6.9 OPGW Optical Cable Distribution Frame (ODF)

The optical cable distribution frame is used for connecting and distributing the optical fiber cable and the FC/PC single-core optical fiber after the optical cable enters, and the optical path is wired and dispatched by the adapter. The technical requirements shall comply with the relevant provisions of YD/T 778-2011 "Fiber Distribution Frame".

When the cable is introduced into the rack, the bending radius should be no less than 15 times the diameter of the cable. When the cable fiber passes through the hole of the metal plate and turns along the sharp edge of the structural member, the protective cover and the gasket should be installed. When the fiber and pigtail are bent, the bending radius should be no less than 37.5mm.
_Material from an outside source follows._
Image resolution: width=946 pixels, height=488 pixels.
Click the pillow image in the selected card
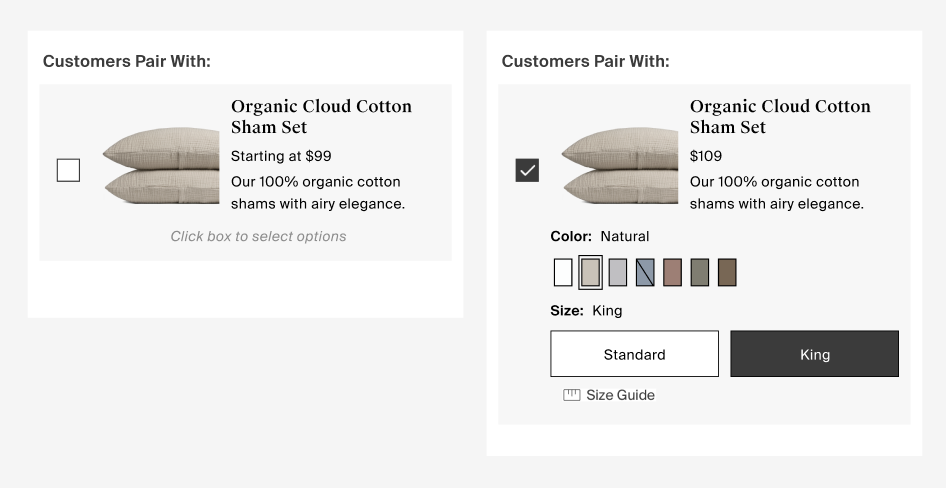coord(620,166)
7 frame to ODF frame guide cable selection design

7.1 Selection and structure of guiding cable

The ODF frame optical cable of the substation (station) to the communication equipment room should be made of non-metal ( high-voltage occasion ), good flame retardancy (substation fire protection requirements), layer- wound optical cable, and generally GYFTZY non-metal flame-retardant optical cable, as shown below.
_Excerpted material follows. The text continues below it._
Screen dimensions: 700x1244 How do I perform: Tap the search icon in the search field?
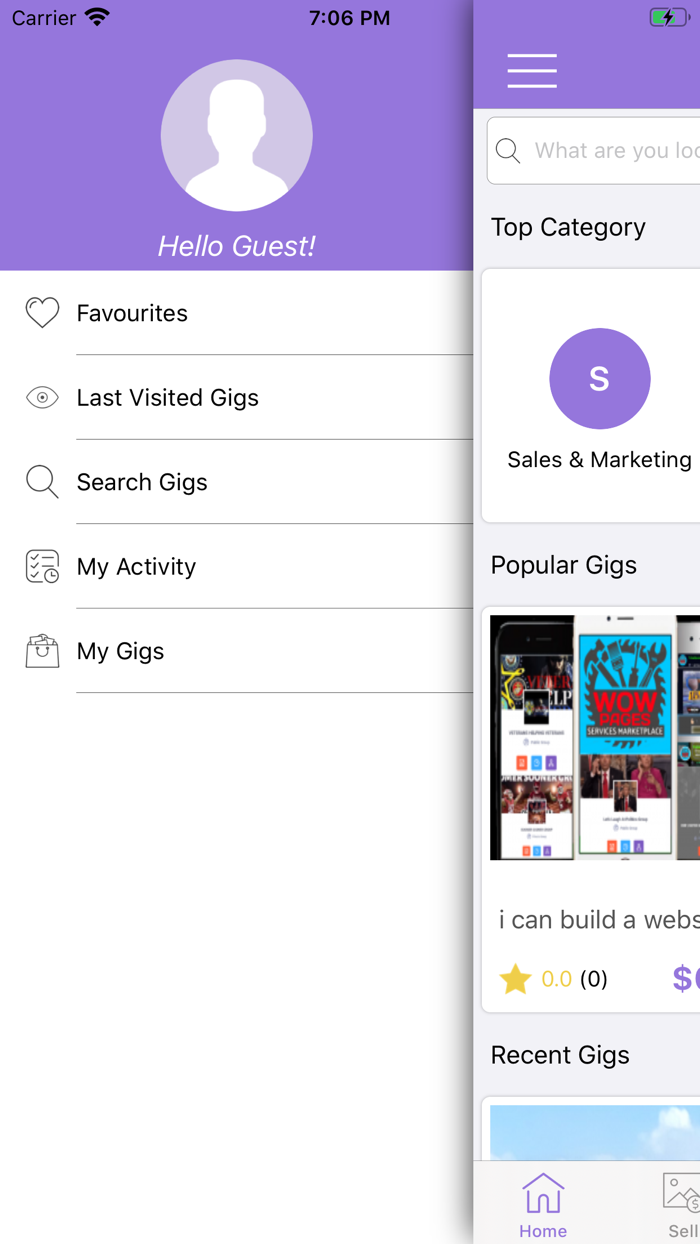point(508,151)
The figures in the figure indicate:

1 Cable medium center reinforcement: Insulation rod with high tensile strength made of glass fiber reinforced plastic ( FRP ) , the tensile Young's modulus is not less than 50Gpa, and the bending Young's modulus is not less than 45Gpa. The rate is not less than 2% , and no joint is allowed within the manufacturing length of the cable.

2 fiber .

3 loose tube: The loose tube buffer tube made of high elastic thermoplastic material contains multiple optical fibers, and the tube is filled with water blocking compound, which has high waterproof and moisture resistance.

4 Filler: Made of highly elastic thermoplastic material, the color should be distinguished from the loose tube and can replace the loose tube in the core. The loose tube and the filler are stranded in a single layer around the central reinforcement.
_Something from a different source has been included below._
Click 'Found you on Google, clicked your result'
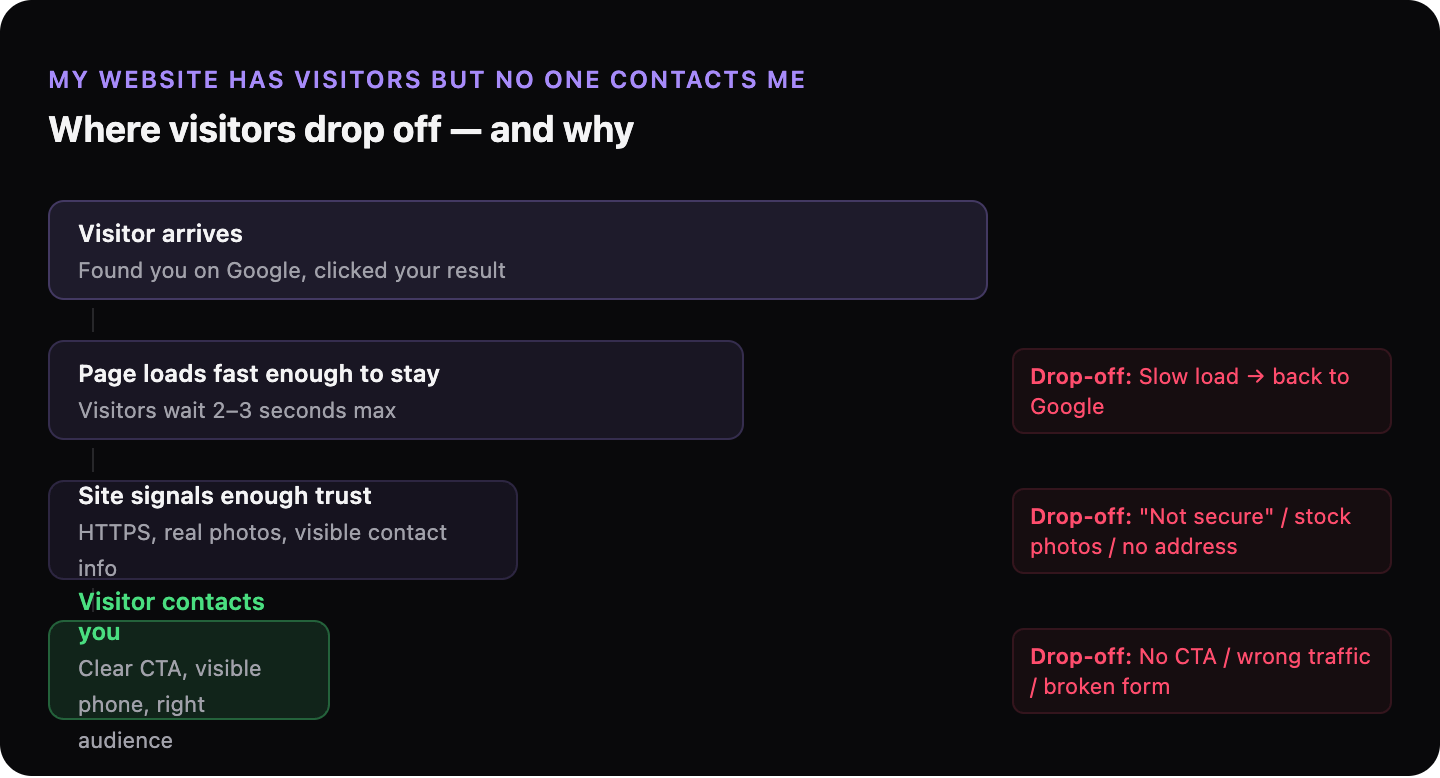 click(x=292, y=270)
5 cable core water blocking: the expansion material is used to prevent the longitudinal water intrusion of the cable core.

6 wrapped core: The stranded cable core is wrapped with moisture-proof belt to further strengthen the moisture-proof performance of the cable.

7 inner sheath: extruded with polyethylene, tightly wrapped fiber optic cable

⑧ cable strengthener: torsional torque balanced cable strengthener, high modulus aramid negative thermal expansion about the twisted wire spiral from the inner sheath to be opposite to the stranding direction aramid adjacent, outermost layer should be a right Spin. The Young's modulus is not less than 90 Gpa, and each bundle of aramid does not allow joints within the manufacturing length of the cable.

9 outer sheath: flame retardant / etch resistant polyethylene material .

7.2 Guide cable laying

The non-metallic guide cable should be placed in the semi-rigid plastic sleeve (PE or PVC material), and laid on the cable trench cable bracket in the station. In order to avoid misalignment, it should be fixed once every 2m, and ensure that the static bending radius of the cable is not less than The cable has 20 times the cable diameter, and the dynamic bending radius during construction is not less than 20 times the cable diameter. If a single-layer armored structure of the guiding cable is required, the design must consider good grounding at both ends, and if necessary, ground or multi-point grounding, and ensure that current is not introduced into the communication equipment.

In addition to the regulations mentioned in the reference text, this paper also refers to the " Design Depth and Technical Regulations of Optical Fiber Composite Overhead Ground Wire " of Guangdong Power Grid and the " Design of Optical Fiber Communication Lines for Power Systems" compiled by Yunnan Electric Power Design Institute.